◆ Exercise directions: You are asked to write out the entries exactly as they are given.

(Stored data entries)
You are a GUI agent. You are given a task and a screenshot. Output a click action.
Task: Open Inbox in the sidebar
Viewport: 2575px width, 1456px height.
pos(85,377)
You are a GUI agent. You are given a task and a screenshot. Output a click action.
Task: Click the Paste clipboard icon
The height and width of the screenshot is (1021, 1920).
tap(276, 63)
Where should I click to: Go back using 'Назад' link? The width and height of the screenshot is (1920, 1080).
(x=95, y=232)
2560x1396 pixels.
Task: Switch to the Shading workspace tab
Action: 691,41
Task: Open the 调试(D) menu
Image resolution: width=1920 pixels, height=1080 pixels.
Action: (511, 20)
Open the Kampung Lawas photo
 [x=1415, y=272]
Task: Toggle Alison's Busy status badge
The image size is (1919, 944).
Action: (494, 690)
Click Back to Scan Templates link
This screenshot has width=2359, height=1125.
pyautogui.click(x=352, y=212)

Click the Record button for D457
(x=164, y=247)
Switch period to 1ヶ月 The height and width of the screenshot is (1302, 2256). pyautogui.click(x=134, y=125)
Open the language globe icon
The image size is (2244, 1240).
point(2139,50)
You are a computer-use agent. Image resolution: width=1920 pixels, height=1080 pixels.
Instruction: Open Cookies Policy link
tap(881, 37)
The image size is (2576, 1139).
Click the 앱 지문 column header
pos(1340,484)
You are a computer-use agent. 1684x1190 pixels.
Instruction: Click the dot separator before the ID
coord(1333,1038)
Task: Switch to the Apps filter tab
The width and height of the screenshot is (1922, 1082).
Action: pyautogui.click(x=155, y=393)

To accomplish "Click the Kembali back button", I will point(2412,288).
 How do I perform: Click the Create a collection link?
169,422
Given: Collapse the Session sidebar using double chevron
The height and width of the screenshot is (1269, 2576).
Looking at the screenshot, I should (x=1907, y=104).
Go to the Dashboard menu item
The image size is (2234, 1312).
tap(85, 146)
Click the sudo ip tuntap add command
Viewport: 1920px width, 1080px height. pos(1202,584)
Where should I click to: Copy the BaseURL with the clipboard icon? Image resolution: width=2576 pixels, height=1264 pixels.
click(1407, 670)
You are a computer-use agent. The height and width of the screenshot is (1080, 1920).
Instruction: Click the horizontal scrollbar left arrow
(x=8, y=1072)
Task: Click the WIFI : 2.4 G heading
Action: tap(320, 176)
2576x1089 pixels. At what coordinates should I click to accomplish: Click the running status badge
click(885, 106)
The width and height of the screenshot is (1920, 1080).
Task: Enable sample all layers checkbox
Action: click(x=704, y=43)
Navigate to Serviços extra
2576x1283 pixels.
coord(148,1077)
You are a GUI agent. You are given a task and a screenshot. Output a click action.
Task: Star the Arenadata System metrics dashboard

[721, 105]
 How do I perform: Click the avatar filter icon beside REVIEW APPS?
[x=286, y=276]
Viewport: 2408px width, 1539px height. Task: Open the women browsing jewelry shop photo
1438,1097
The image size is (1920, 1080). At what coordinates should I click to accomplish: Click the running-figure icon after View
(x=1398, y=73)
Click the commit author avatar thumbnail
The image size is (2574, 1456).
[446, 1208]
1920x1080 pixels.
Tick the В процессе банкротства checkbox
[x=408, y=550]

◆ Your solution:
You are a GUI agent. You are given a task and a screenshot. Output a click action.
Task: Open Inbox in the sidebar
Viewport: 2575px width, 1456px height.
pos(85,377)
You are a GUI agent. You are given a task and a screenshot. Output a click action.
Task: Click the Paste clipboard icon
The height and width of the screenshot is (1021, 1920).
tap(276, 63)
Where should I click to: Go back using 'Назад' link? The width and height of the screenshot is (1920, 1080).
(x=95, y=232)
2560x1396 pixels.
Task: Switch to the Shading workspace tab
Action: 691,41
Task: Open the 调试(D) menu
Image resolution: width=1920 pixels, height=1080 pixels.
Action: (511, 20)
Open the Kampung Lawas photo
 [x=1415, y=272]
Task: Toggle Alison's Busy status badge
The image size is (1919, 944).
Action: (494, 690)
Click Back to Scan Templates link
This screenshot has width=2359, height=1125.
pyautogui.click(x=352, y=212)

Click the Record button for D457
(x=164, y=247)
Switch period to 1ヶ月 The height and width of the screenshot is (1302, 2256). pyautogui.click(x=134, y=125)
Open the language globe icon
The image size is (2244, 1240).
point(2139,50)
You are a computer-use agent. Image resolution: width=1920 pixels, height=1080 pixels.
Instruction: Open Cookies Policy link
tap(881, 37)
The image size is (2576, 1139).
Click the 앱 지문 column header
pos(1340,484)
You are a computer-use agent. 1684x1190 pixels.
Instruction: Click the dot separator before the ID
coord(1333,1038)
Task: Switch to the Apps filter tab
The width and height of the screenshot is (1922, 1082).
Action: pyautogui.click(x=155, y=393)

To accomplish "Click the Kembali back button", I will point(2412,288).
 How do I perform: Click the Create a collection link?
169,422
Given: Collapse the Session sidebar using double chevron
The height and width of the screenshot is (1269, 2576).
Looking at the screenshot, I should (x=1907, y=104).
Go to the Dashboard menu item
The image size is (2234, 1312).
tap(85, 146)
Click the sudo ip tuntap add command
Viewport: 1920px width, 1080px height. pos(1202,584)
Where should I click to: Copy the BaseURL with the clipboard icon? Image resolution: width=2576 pixels, height=1264 pixels.
click(1407, 670)
You are a computer-use agent. The height and width of the screenshot is (1080, 1920).
Instruction: Click the horizontal scrollbar left arrow
(x=8, y=1072)
Task: Click the WIFI : 2.4 G heading
Action: tap(320, 176)
2576x1089 pixels. At what coordinates should I click to accomplish: Click the running status badge
click(885, 106)
The width and height of the screenshot is (1920, 1080).
Task: Enable sample all layers checkbox
Action: click(x=704, y=43)
Navigate to Serviços extra
2576x1283 pixels.
coord(148,1077)
You are a GUI agent. You are given a task and a screenshot. Output a click action.
Task: Star the Arenadata System metrics dashboard

[721, 105]
 How do I perform: Click the avatar filter icon beside REVIEW APPS?
[x=286, y=276]
Viewport: 2408px width, 1539px height. Task: Open the women browsing jewelry shop photo
1438,1097
The image size is (1920, 1080). At what coordinates should I click to accomplish: Click the running-figure icon after View
(x=1398, y=73)
Click the commit author avatar thumbnail
The image size is (2574, 1456).
[446, 1208]
1920x1080 pixels.
Tick the В процессе банкротства checkbox
[x=408, y=550]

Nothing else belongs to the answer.